## TASK DESCRIPTION
In the data that follows, find each line containing "computer" and copy it.

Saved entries
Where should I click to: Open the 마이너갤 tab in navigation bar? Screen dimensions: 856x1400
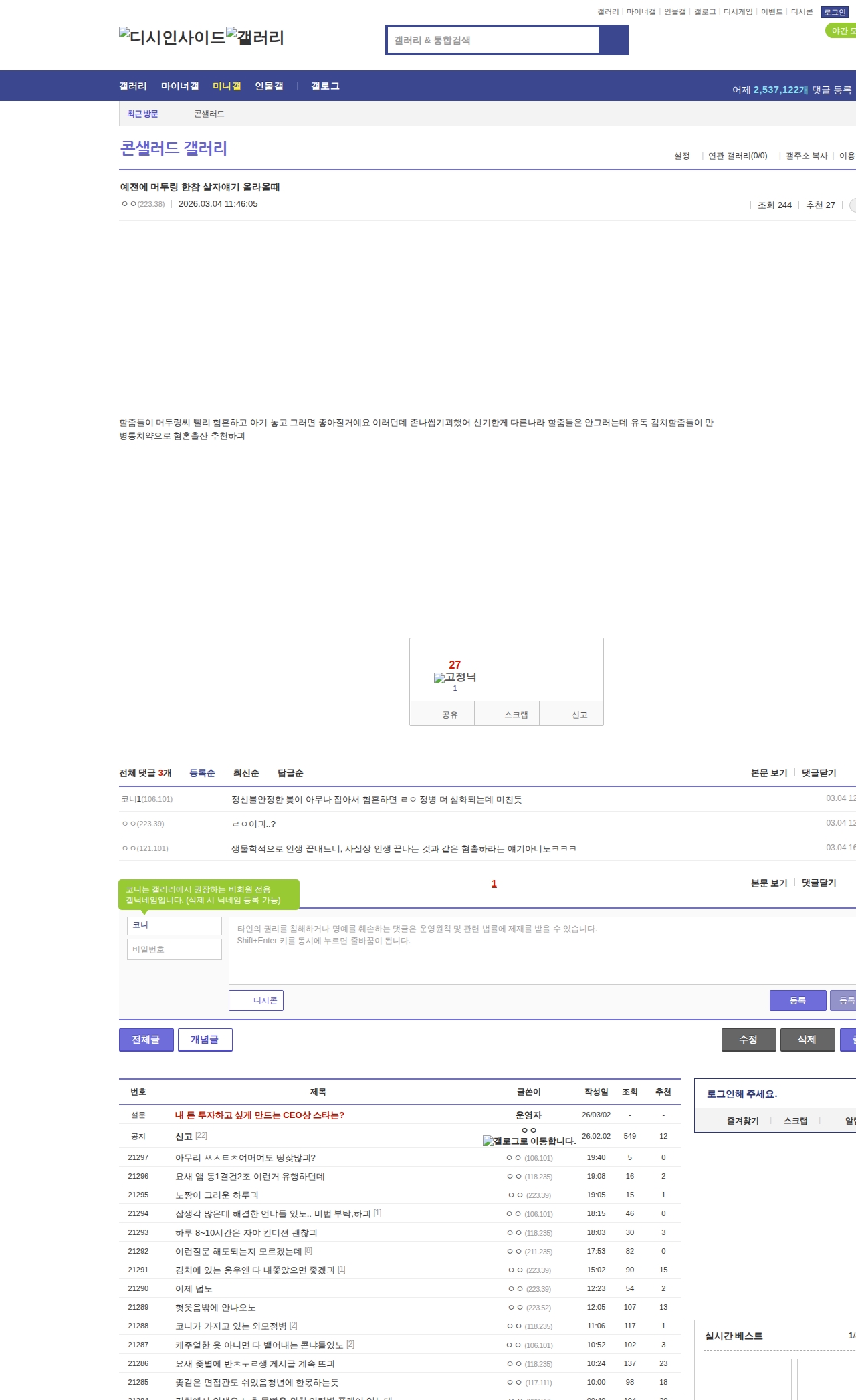tap(180, 86)
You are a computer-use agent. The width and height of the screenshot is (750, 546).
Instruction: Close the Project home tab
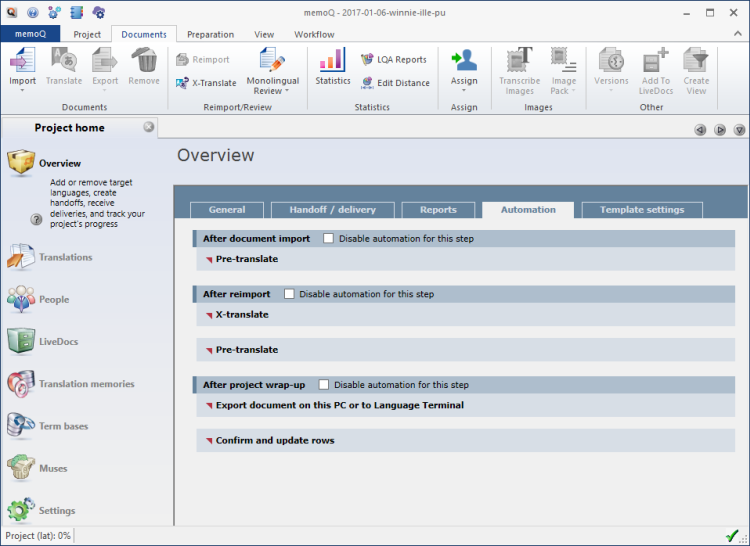pyautogui.click(x=148, y=127)
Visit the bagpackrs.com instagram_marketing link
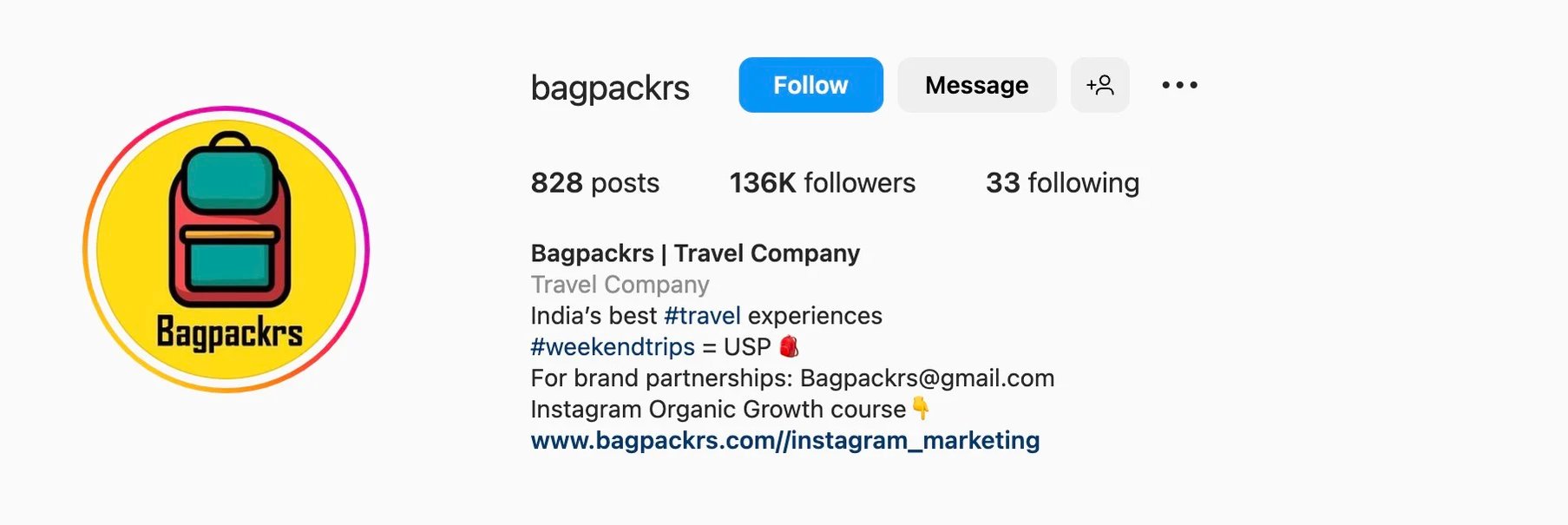The image size is (1568, 525). [x=785, y=441]
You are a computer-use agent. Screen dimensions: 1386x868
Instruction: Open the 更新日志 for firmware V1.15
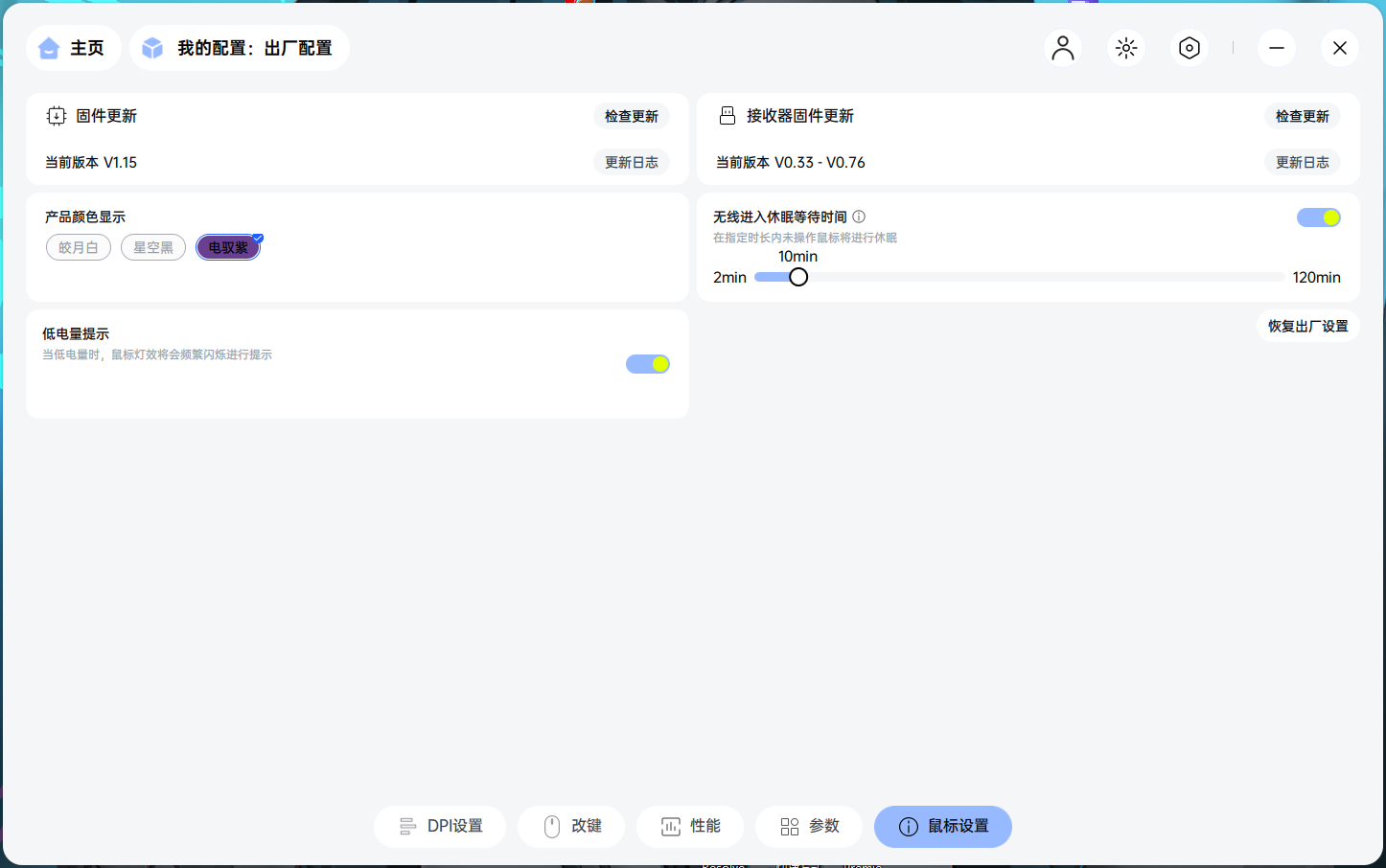(631, 162)
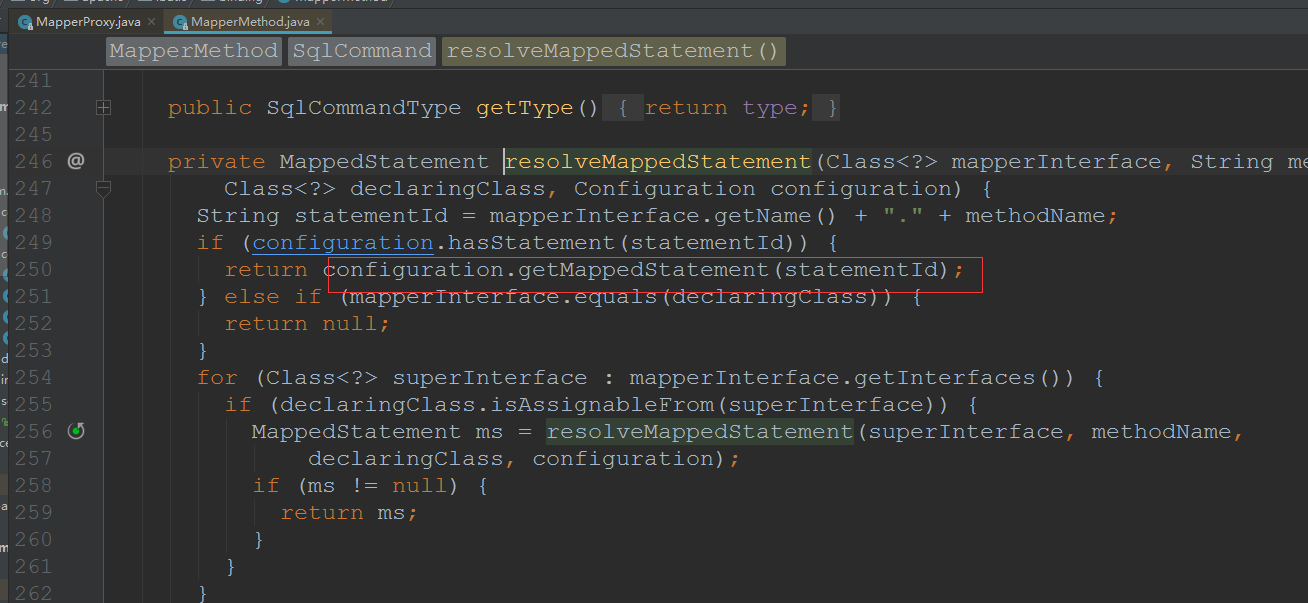The height and width of the screenshot is (603, 1308).
Task: Close the MapperProxy.java tab
Action: pos(151,21)
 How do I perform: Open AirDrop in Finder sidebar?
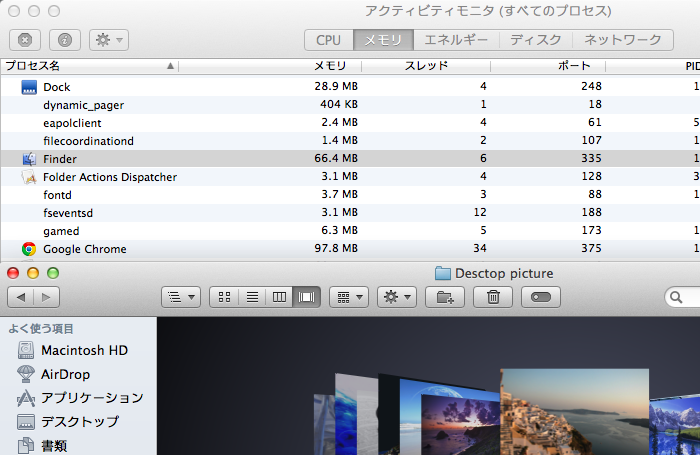coord(65,374)
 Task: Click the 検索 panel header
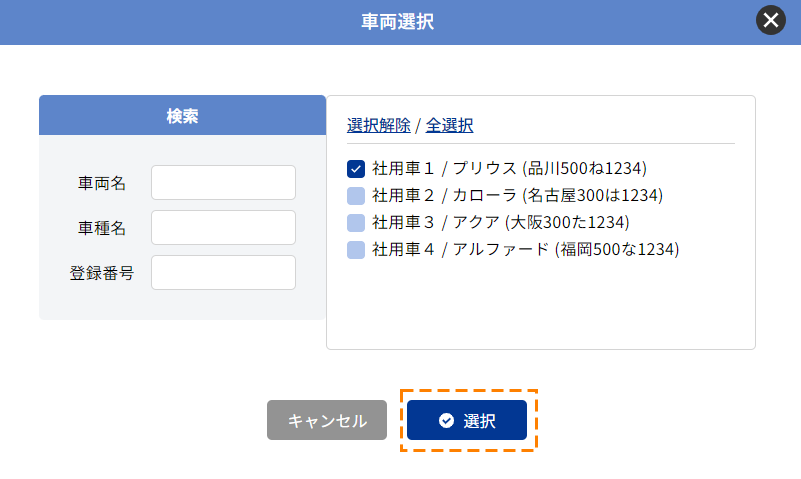182,115
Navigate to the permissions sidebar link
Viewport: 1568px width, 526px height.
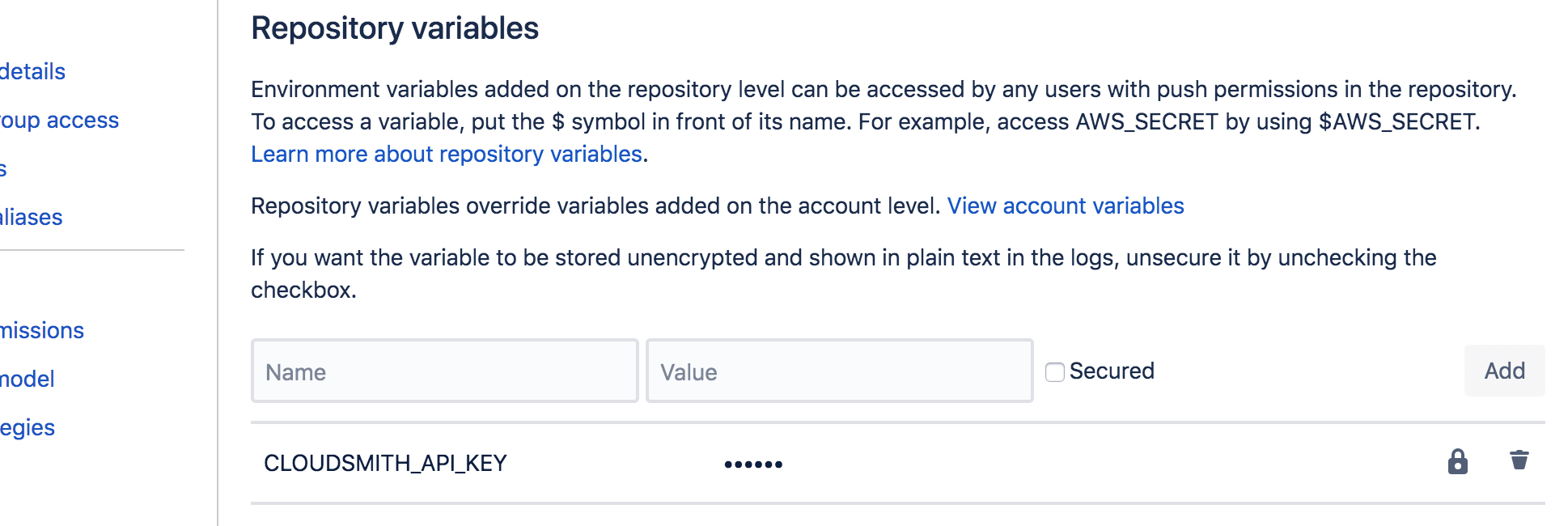[x=42, y=330]
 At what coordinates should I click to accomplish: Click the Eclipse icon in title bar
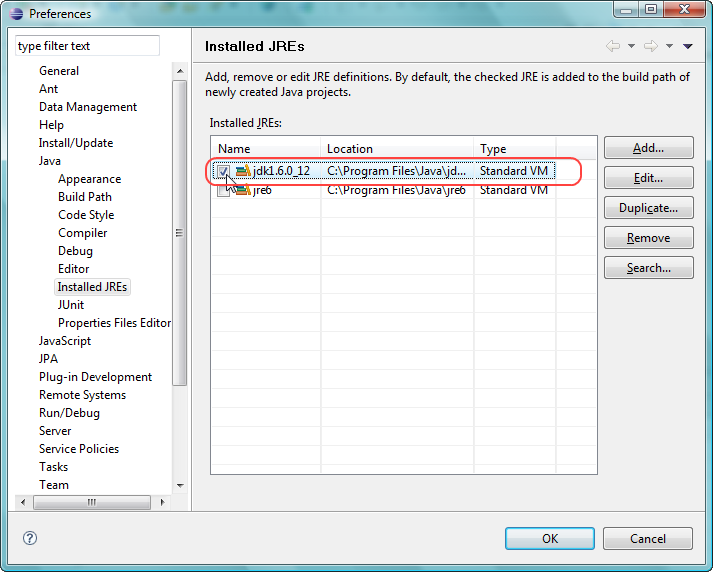pos(16,14)
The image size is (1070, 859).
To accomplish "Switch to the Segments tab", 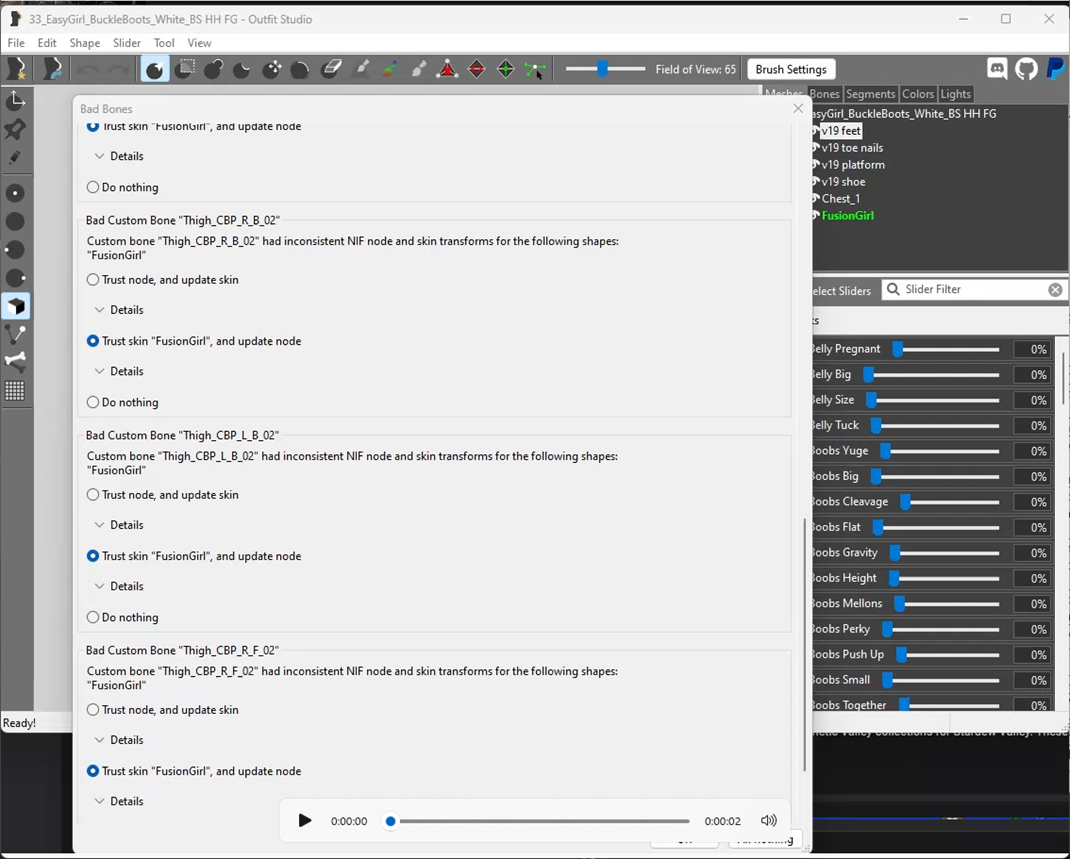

## RESPONSE BOX
You are a computer-use agent. The width and height of the screenshot is (750, 546).
You are a computer-use agent. Screen dimensions: 1386x868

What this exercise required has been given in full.